Buruh mengangkut garam sisa produksi tahun 2015 di lahan garam desa Bunder, Pademawu, Pamekasan, Jatim, Senin (14/3). Petani garam di Madura berharap Pemerintah menepati janjinya untuk meninjau ulang Permendag No. 125 Thn 2015 tentang ketentuan impor garam yang sempat dipersoalkan oleh petani garam di seluruh Indonesia. ANTARA FOTO/Saiful Bahri/nz/15

Jakarta, Aktual.com – DPR RI tidak menyetujui rencana pemerintah untuk membuka kran impor garam sebagai antisipasi kelangkaan garam yang terjadi di Indonesia belakangan ini.

Menurut anggota Komisi IV DPR RI Fauzih H. Amro, seharusnya pemerintah membenahi birokrasi tata niaga garam ketimbang harus mengimpor garam dari luar negeri. Sebab, sumber daya laut Indonesia sangatlah luas sehingga sangat disayangkan bila produksi garam dalam negeri tidak dioptimalkan. Apalagi, menteri Kelautan dan Perikanan Susi Pudjiastuti sudah menyatakan siap bertanggung jawab melakukan pemberdayaan petani garam.

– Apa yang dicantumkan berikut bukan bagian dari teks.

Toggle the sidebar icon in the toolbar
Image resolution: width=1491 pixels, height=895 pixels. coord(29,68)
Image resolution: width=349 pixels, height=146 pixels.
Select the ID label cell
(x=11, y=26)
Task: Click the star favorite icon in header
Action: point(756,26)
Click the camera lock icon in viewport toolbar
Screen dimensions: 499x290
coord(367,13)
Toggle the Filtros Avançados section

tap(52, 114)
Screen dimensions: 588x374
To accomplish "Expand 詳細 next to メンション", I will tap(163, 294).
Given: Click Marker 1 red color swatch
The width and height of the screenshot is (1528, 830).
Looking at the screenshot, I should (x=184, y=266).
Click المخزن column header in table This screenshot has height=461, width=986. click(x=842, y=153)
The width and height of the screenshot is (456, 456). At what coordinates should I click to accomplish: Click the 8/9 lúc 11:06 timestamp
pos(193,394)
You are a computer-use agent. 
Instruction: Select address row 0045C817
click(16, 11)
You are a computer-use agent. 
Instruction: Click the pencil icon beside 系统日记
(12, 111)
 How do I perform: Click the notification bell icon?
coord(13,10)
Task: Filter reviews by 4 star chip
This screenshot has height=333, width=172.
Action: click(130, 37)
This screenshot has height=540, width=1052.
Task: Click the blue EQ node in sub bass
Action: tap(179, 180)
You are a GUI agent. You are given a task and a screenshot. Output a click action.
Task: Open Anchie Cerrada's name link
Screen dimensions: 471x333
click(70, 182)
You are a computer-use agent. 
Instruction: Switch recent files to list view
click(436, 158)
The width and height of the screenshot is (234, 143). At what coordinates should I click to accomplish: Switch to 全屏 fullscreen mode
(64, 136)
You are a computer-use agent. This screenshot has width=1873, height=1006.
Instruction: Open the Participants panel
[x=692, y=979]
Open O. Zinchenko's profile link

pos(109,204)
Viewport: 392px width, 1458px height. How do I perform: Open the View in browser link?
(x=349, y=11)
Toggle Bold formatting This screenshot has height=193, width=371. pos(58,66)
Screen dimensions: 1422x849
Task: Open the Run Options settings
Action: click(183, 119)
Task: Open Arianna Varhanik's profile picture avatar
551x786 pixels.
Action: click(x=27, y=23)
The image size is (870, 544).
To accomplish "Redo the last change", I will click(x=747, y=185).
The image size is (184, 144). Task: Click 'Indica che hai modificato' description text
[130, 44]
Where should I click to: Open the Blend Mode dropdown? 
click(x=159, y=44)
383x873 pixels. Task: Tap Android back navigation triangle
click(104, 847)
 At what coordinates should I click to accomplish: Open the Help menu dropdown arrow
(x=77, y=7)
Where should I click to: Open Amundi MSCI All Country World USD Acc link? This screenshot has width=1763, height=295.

“Kita sumber daya lautnya luas, NTT dan Madura juga penghasil garam. Ini kesalahan birokrasi yang berkepanjangan. Bu Susi sebagai penanggung jawab kebijakan dia sanggup ngomong ke kita. Tapi kalau diserahkan lagi ke PT garam itu kan birokrasinya enggak langsung. Sehingga garam NTT, Madura itu mubazir. Wong lautnya luas,” ujar Fauzih usai menghadiri Rapimnas I Hanura di Bali, Sabtu (5/8).

“Kita enggak setuju buka kran impor garam. DPR enggak setuju,” tegasnya.

Sementara, terkait kartel garam yang menyebabkan salah satu komoditas penting Indonesia itu langka, Fauzih mencurigai adanya kesalahan dalam prosedur ketataniagaan. Dimana, distribusi garam terkesan dimonopoli PT Garam.

“Ini kan (ranah) perdagangan. Kenapa kementrian perdagangan ngotot? Pasti ada sesuatunya. Kita harap tata niaganya tidak hanya kepada PT garam, tapi juga kementrian terkait,” katanya.

Sebelumnya, Menteri Perdagangan Republik Indonesia, Enggartiasto Lukita, mengatakan Kemendag akan memberi izin kepada perusahaan yang ingin mengajukan impor garam industri.